■ Excerpted records:
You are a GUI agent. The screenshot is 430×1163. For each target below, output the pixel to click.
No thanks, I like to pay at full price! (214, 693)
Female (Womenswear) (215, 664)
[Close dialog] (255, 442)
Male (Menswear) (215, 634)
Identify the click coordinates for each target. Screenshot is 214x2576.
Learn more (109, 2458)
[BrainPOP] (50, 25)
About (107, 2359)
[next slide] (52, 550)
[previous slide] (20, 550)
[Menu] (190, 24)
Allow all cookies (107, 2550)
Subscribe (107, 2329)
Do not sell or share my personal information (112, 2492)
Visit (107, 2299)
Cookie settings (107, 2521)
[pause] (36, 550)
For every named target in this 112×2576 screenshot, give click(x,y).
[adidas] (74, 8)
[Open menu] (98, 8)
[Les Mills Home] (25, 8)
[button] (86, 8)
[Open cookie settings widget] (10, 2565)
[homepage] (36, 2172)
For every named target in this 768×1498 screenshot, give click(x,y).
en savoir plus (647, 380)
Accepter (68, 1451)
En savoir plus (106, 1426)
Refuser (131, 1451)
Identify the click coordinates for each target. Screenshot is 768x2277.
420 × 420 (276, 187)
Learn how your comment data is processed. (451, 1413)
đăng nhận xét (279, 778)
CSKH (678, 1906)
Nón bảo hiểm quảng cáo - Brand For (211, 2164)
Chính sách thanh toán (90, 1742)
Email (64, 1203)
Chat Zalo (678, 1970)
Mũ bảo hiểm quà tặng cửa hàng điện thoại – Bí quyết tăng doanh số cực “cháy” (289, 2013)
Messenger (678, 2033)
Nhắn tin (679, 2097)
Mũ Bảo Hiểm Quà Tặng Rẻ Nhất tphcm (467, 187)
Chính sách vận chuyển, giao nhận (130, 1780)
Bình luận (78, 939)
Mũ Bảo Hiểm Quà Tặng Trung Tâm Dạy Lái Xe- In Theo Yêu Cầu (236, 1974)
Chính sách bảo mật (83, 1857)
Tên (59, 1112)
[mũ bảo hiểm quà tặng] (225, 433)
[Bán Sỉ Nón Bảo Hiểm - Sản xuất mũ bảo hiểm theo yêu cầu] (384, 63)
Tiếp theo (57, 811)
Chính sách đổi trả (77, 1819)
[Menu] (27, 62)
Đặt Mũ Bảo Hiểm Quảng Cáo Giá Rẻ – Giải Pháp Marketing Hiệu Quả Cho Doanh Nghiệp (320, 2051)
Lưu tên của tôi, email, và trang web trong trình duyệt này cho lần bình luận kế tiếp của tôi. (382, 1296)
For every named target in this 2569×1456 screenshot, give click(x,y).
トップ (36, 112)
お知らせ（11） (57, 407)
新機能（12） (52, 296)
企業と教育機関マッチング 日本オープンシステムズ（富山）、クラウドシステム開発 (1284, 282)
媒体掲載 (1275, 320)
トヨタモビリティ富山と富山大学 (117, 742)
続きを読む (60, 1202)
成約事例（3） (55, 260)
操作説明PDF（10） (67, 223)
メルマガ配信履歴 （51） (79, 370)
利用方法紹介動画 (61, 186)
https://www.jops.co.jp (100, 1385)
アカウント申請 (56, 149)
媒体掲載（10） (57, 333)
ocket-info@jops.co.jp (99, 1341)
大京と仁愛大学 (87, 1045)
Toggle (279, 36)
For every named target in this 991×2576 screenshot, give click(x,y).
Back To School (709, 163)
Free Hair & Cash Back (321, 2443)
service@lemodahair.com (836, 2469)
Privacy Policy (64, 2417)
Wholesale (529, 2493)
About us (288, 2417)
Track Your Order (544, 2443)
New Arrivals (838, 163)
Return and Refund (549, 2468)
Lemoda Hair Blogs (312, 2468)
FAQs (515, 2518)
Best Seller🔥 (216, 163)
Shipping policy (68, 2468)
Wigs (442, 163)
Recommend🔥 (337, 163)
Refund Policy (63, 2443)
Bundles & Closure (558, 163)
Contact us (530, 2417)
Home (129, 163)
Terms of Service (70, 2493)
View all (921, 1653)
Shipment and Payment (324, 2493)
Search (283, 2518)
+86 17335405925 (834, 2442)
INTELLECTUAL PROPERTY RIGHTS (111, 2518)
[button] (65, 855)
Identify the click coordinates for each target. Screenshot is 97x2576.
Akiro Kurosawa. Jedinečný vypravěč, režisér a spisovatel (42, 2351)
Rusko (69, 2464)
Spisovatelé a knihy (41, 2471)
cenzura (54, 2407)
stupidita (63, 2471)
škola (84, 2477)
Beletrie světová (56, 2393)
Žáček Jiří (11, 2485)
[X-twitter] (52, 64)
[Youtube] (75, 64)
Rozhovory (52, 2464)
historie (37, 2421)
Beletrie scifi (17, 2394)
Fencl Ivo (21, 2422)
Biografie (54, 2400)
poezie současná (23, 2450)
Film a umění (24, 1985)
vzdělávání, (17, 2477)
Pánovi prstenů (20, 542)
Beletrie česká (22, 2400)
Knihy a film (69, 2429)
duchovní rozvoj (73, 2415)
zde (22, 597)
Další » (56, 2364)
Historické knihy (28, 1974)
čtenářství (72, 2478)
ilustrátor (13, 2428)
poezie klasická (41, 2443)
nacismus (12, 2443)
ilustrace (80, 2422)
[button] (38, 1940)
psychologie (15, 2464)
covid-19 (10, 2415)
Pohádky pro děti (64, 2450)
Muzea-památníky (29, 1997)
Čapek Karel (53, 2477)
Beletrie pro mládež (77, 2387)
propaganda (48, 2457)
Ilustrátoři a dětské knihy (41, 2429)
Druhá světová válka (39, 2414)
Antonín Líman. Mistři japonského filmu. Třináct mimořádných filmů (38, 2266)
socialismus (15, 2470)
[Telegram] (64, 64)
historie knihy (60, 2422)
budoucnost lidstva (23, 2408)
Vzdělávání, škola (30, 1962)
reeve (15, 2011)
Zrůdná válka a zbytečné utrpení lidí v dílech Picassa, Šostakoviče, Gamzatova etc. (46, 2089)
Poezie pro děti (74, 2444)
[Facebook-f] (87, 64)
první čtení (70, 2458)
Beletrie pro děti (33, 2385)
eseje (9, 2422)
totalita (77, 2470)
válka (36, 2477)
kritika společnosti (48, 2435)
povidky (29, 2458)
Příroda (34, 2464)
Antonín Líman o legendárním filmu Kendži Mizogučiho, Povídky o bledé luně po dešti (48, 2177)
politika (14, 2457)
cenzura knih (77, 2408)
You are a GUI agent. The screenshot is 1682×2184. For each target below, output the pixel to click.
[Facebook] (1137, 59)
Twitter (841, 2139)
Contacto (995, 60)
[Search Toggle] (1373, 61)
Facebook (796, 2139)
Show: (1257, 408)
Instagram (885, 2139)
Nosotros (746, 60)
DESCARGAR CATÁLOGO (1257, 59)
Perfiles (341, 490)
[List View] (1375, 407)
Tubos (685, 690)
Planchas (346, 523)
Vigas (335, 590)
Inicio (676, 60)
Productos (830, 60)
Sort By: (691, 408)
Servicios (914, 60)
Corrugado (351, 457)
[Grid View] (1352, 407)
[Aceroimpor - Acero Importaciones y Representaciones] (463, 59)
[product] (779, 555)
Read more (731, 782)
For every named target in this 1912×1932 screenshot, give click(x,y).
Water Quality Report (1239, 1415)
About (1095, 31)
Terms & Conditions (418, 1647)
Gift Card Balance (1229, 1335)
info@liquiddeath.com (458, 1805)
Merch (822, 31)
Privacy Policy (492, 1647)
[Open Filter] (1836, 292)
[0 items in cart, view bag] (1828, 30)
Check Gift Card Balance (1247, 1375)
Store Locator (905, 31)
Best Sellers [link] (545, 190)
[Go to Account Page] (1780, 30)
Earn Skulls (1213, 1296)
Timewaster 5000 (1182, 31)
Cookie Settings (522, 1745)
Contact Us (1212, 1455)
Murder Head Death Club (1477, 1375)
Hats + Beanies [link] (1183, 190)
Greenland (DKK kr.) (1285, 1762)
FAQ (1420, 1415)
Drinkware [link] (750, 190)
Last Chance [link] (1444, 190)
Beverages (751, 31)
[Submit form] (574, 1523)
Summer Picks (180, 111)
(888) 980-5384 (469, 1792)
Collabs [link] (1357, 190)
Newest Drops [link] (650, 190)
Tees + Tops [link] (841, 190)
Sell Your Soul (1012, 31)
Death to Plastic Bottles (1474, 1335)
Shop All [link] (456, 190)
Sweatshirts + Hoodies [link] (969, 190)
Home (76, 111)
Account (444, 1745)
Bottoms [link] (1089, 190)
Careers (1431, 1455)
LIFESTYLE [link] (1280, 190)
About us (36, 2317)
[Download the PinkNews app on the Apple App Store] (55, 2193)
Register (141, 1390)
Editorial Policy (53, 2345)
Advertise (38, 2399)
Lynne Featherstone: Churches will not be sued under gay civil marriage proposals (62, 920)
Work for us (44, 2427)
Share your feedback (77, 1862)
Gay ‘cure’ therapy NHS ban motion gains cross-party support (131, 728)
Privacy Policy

■ The task:
Starting with the first line of the entries and ending with the line that has "[mũ bảo hiểm quà tặng] (225, 433)", copy each line exactly and add nothing.

■ Answer area:
You are a GUI agent. The screenshot is 430×1163. For each target below, output the pixel to click.
No thanks, I like to pay at full price! (214, 693)
Female (Womenswear) (215, 664)
[Close dialog] (255, 442)
Male (Menswear) (215, 634)
Identify the click coordinates for each target. Screenshot is 214x2576.
Learn more (109, 2458)
[BrainPOP] (50, 25)
About (107, 2359)
[next slide] (52, 550)
[previous slide] (20, 550)
[Menu] (190, 24)
Allow all cookies (107, 2550)
Subscribe (107, 2329)
Do not sell or share my personal information (112, 2492)
Visit (107, 2299)
Cookie settings (107, 2521)
[pause] (36, 550)
For every named target in this 112×2576 screenshot, give click(x,y).
[adidas] (74, 8)
[Open menu] (98, 8)
[Les Mills Home] (25, 8)
[button] (86, 8)
[Open cookie settings widget] (10, 2565)
[homepage] (36, 2172)
For every named target in this 768×1498 screenshot, give click(x,y).
en savoir plus (647, 380)
Accepter (68, 1451)
En savoir plus (106, 1426)
Refuser (131, 1451)
Identify the click coordinates for each target. Screenshot is 768x2277.
420 × 420 (276, 187)
Learn how your comment data is processed. (451, 1413)
đăng nhận xét (279, 778)
CSKH (678, 1906)
Nón bảo hiểm quảng cáo - Brand For (211, 2164)
Chính sách thanh toán (90, 1742)
Email (64, 1203)
Chat Zalo (678, 1970)
Mũ bảo hiểm quà tặng cửa hàng điện thoại – Bí quyết tăng doanh số cực “cháy” (289, 2013)
Messenger (678, 2033)
Nhắn tin (679, 2097)
Mũ Bảo Hiểm Quà Tặng Rẻ Nhất tphcm (467, 187)
Chính sách vận chuyển, giao nhận (130, 1780)
Bình luận (78, 939)
Mũ Bảo Hiểm Quà Tặng Trung Tâm Dạy Lái Xe- In Theo Yêu Cầu (236, 1974)
Chính sách bảo mật (83, 1857)
Tên (59, 1112)
[mũ bảo hiểm quà tặng] (225, 433)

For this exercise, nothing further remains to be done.